Exhibition at John D. Rockefeller Jr. Library showcases work of Boston architectural firm during CW's Restoration

The Boston architectural firm of Perry, Shaw & Hepburn was selected in 1927 by John D. Rockefeller Jr. and Dr. W. A. R. Goodwin to carry out the restoration and reconstruction of buildings in Colonial Williamsburg’s Historic Area. Ten rarely exhibited field drawings representative of the 18th-century Virginia architecture and conceptual sketches produced by the trio for the project are on display at the John D. Rockefeller Jr. Library through August. The John D. Rockefeller Jr. Library is at 313 First St. in the Bruton Heights Education Center and is open Monday – Friday, 9 a.m. to 5 p.m. Admission is free.

“There was no precedent for restoration of an entire town representative of a particular time period. It was a unique opportunity for these three men to restore and reconstruct Williamsburg to its 18th-century appearance," explained George Yetter, associate curator of architectural drawings and author of the popular book, “Williamsburg Before and After: the Rebirth of Virginia's Colonial Capital.”

The architects produced detailed drawings of the proposed structures based on their study of extant 18th-century buildings, documents and archaeological fieldwork. Hepburn remarked: “We became regular Sherlock Holmses. We had to throw out things that were just pure guess work if we could possibly find anything definite.”

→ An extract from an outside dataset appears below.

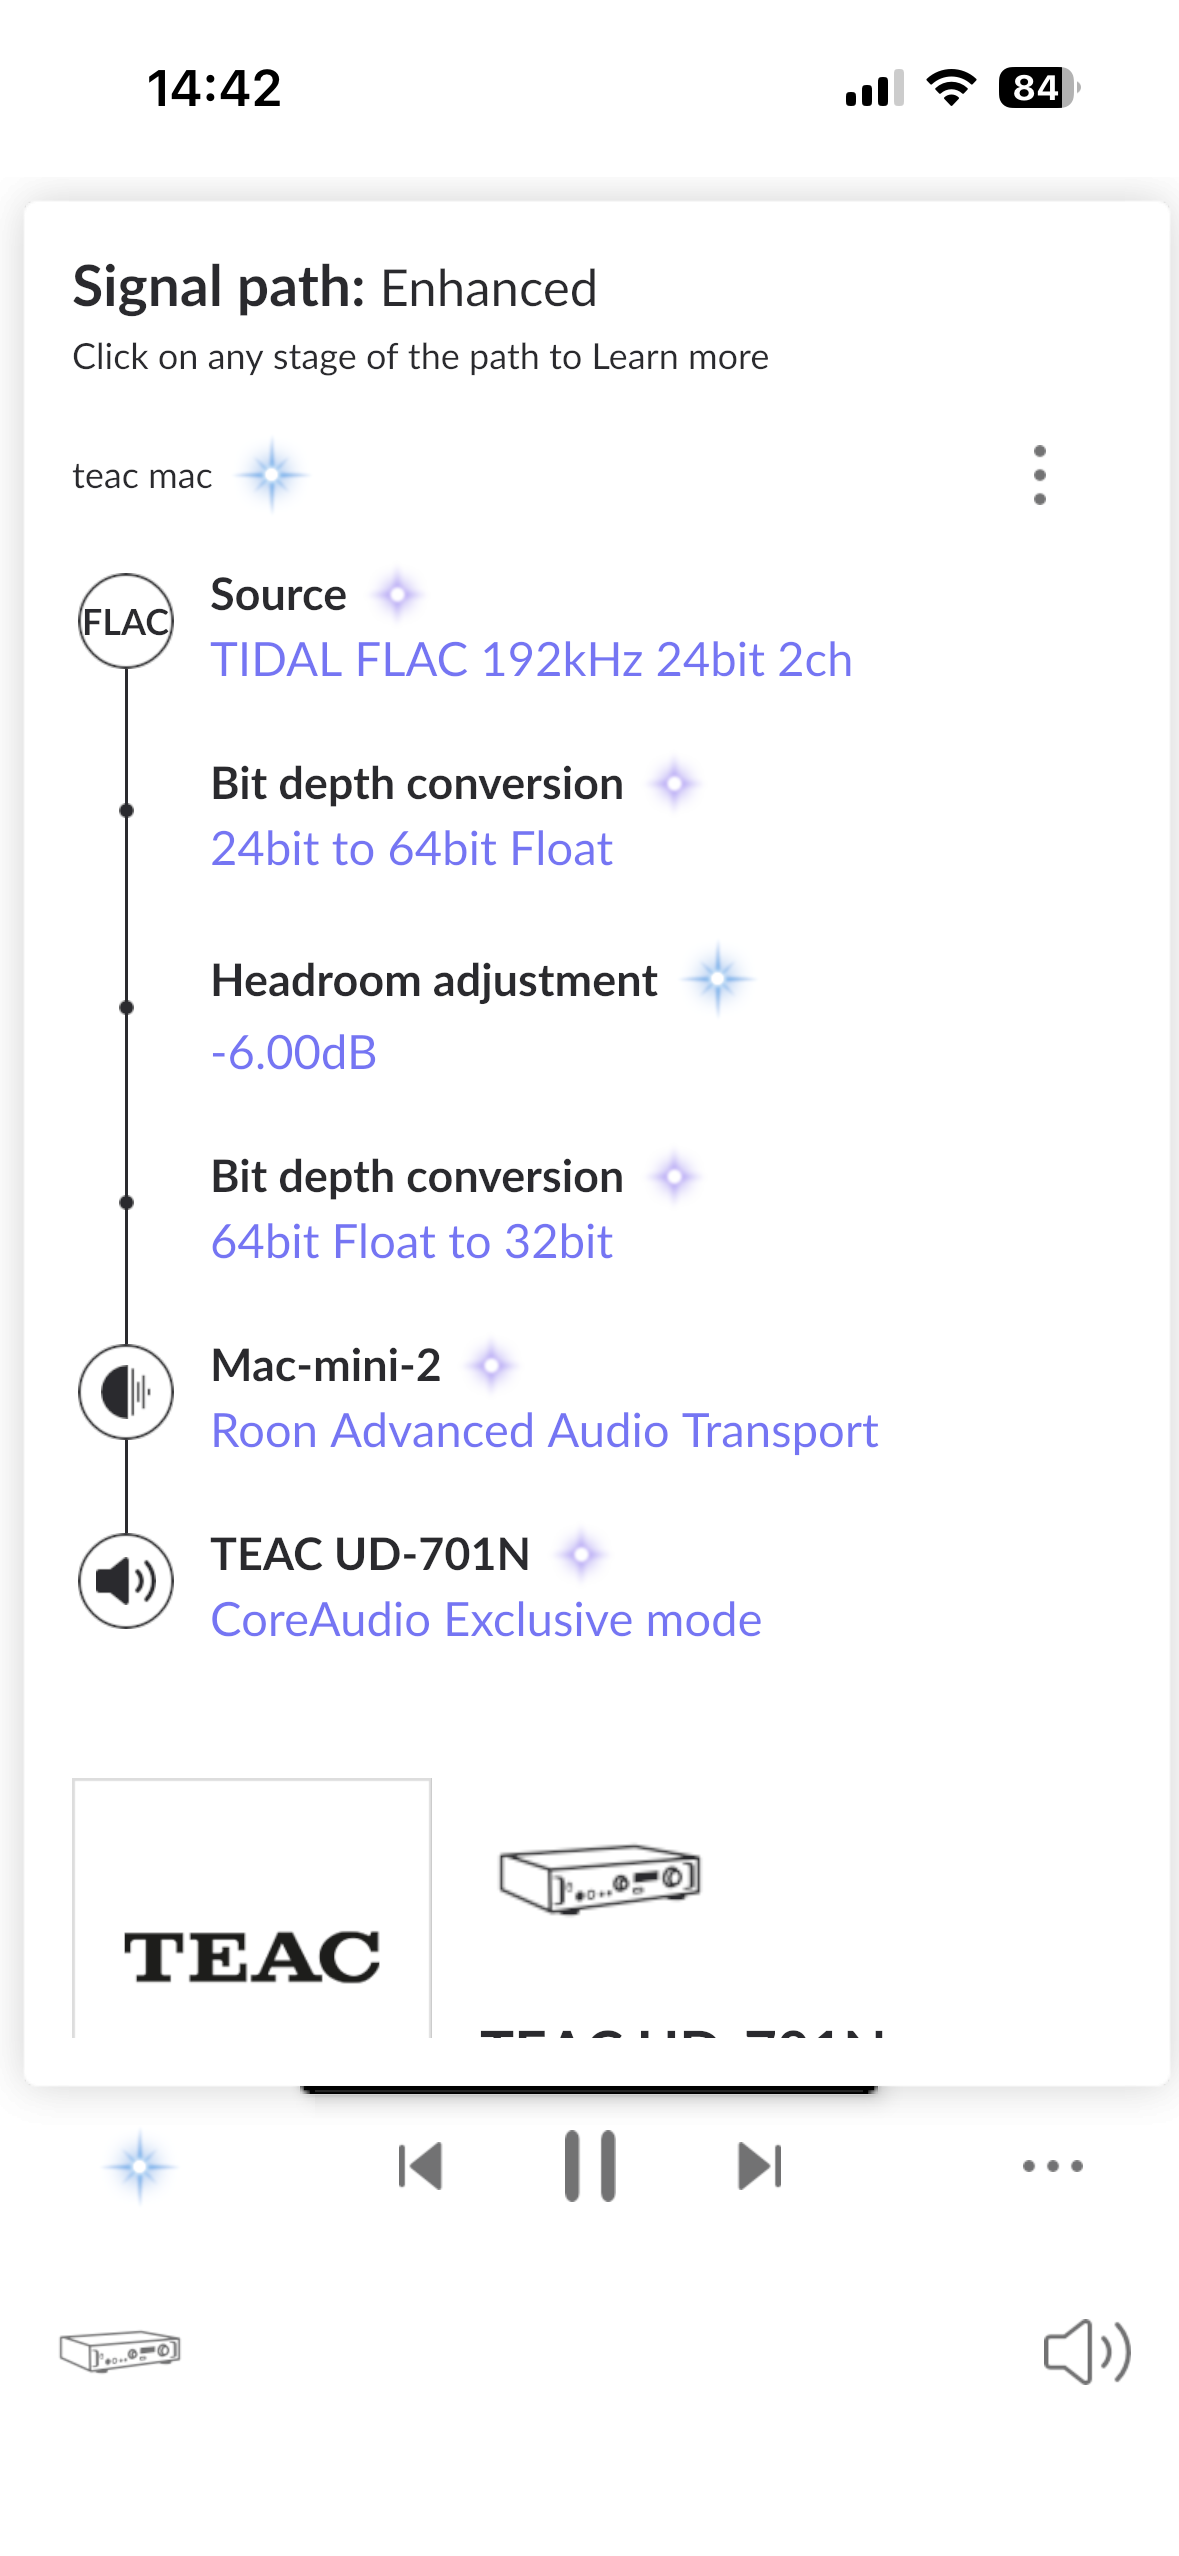
Task: Select the CoreAudio Exclusive mode stage
Action: tap(486, 1620)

The firm maintained a field office in the colonial capital from 1928 through 1934, after which The Colonial Williamsburg Foundation’s architectural office was established. Architectural historian Charles B. Hosmer has observed that “the studies in Williamsburg set a new standard for research efforts and literally began the profession of restoration architecture.” All three of these principal partners were recognized in their field by being made Fellows in the American Institute of Architecture.

William Graves Perry (1883–1975) attended Harvard, the Massachusetts Institute of Technology, and the École des Beaux-Arts in Paris. Adept at digesting the mass of historical data which Goodwin provided him, he was particularly skilled at rapid production of preliminary conceptual sketches. Thomas Mott Shaw (1878–1965) graduated from Harvard and studied at the École in Paris. Several of his lovely pencil drawings are displayed. Andrew Hopewell Hepburn (1880–1967) studied architecture at the Massachusetts Institute of Technology.

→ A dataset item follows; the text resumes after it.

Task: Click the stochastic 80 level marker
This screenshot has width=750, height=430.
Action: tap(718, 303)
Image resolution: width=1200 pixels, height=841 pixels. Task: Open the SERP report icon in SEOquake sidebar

Colonial Williamsburg’s John D. Rockefeller Jr. Library is committed to advancing knowledge of colonial British America, the American Revolution and the early United States. Through a specialized collection of books, journals, manuscripts, visual resources and online services, linked with fellowship and conference programs, the library supports and encourages research in 17th- and 18th-century colonial America, the Revolutionary War era and the early republic, including the colonial Chesapeake, African American studies, the decorative arts, archaeology, architectural history and historic preservation. The John D. Rockefeller Jr. Library serves scholars, advanced students, The Colonial Williamsburg Foundation staff and the public.

Two of Colonial Williamsburg’s Historic Area exhibition sites that were part of the Restoration project– the Capitol Building and the Governor’s Palace – celebrate their 75th anniversaries as exhibition buildings in 2009. Special focus tours allow guests to:

  • Examine the beginnings of The Colonial Williamsburg Foundation, the people who were instrumental in bringing the Historic Area into being, the creation of public awareness of America’s architectural treasures and the development of preservation techniques;
  • Learn about the era in which the Capitol Building and the Governor’s Palace were reconstructed; and
  • Understand the techniques used to research, reconstruct and furnish these two buildings by examining photos, documents and the buildings.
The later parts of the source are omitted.